Le prime illustrazioni, e i libri illustrati di conseguenza, si diffusero grazie allo sviluppo della tecnica della stampa. Così, testi già noti a un vasto pubblico vennero affiancati da un’immagine, che funse da loro decorazione. Tale immagine commentava il testo, enfatizzandone il significato.
Sandro Botticelli come precursore
Si sappia che quella di Doré non fu la prima opera organica in questo senso. Difatti, la prima illustrazione organica della Divina Commedia, secondo gli studiosi, è quella realizzata da Sandro Botticelli. Tra il 1480 e il 1495, il pittore eseguì 100 disegni su cartapecora per il manoscritto dantesco di Lorenzo di Pierfrancesco de’ Medici, cugino di Lorenzo il Magnifico.
I disegni per la Divina Commedia conosciuti sono 92. L’unico completato è quello che introduce i Canti dell’Inferno, cioè La voragine infernale. L’opera rappresenta la forma dell’Inferno, che Botticelli immagina come un grande imbuto in cui cerchi sempre più stretti e oscuri, popolati dai dannati, si stringono scendendo verso il fondo. Nel suo punto più basso, la voragine trova incastrato il terribile Lucifero.
Gustave Doré: l’eclettico, l’insofferente
Circa due secoli più tardi, dopo aver studiato la Divina Commedia, Doré ne pubblicò, tra il 1861 e il 1868, 135 illustrazioni, oltre ad alcuni dipinti e xilografie. Disegnatore e litografo estremamente eclettico – si è misurato con molte tecniche e altrettanti formati, tra cui pittura, acquerello, disegno, scultura e incisione -, egli ha raggiunto i risultati più alti nelle vesti di illustratore.
Nonostante la notorietà ricondotta prettamente all’opera dantesca, Doré realizzò incisioni di numerosi autori, sia classici (Dante, Cervantes, La Fontaine, ecc.) sia suoi contemporanei (Poe, Coleridge, Balzac, ecc.)
Nella produzione grafica, pittorica e scultorea di Doré, si individuano soggetti ricorrenti: zingari, saltimbanchi, indovini. L’artista, di fatto, nutriva un autentico interesse per il mondo festoso delle fiere e delle sagre. Altrettanto sentito fu il tema della morte e delle visioni infernali. Egli poté approfondirlo poiché stimolato dal succedersi di tragici eventi personali e storici: la morte della madre, la morte di un suo caro amico letterato e la disfatta di Napoleone III nella guerra franco-prussiana (1870), poi sfociata nella sanguinosa rivolta della Comune di Parigi.

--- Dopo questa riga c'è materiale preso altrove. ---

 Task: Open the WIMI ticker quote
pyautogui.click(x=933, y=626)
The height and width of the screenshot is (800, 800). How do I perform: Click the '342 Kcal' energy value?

Ogni artista sviluppa uno stile proprio, un tratto che, a mano a mano, diviene caratteristico delle sue opere. Anche Doré ne ha uno: rappresenta soggetti e situazioni inquiete in maniera estremamente cruda e realistica. Crea paesaggi infernali inediti, in cui gli alberi e le foglie sembrano essere animati e partecipare alla drammaticità del contesto. I primi, inoltre, presentano radici simili ad artigli di rapaci.
Un esempio ci è fornito dalla sua “selva oscura”. Un luogo intricato, mai toccato dalla luce, in cui Dante, apparentemente bloccato in una sorta di groviglio, fatica a trovare la strada e a muoversi liberamente. Solo l’arrivo di Virgilio gli garantisce l’accessibilità a un sentiero percorribile, stando fedelmente al suo fianco.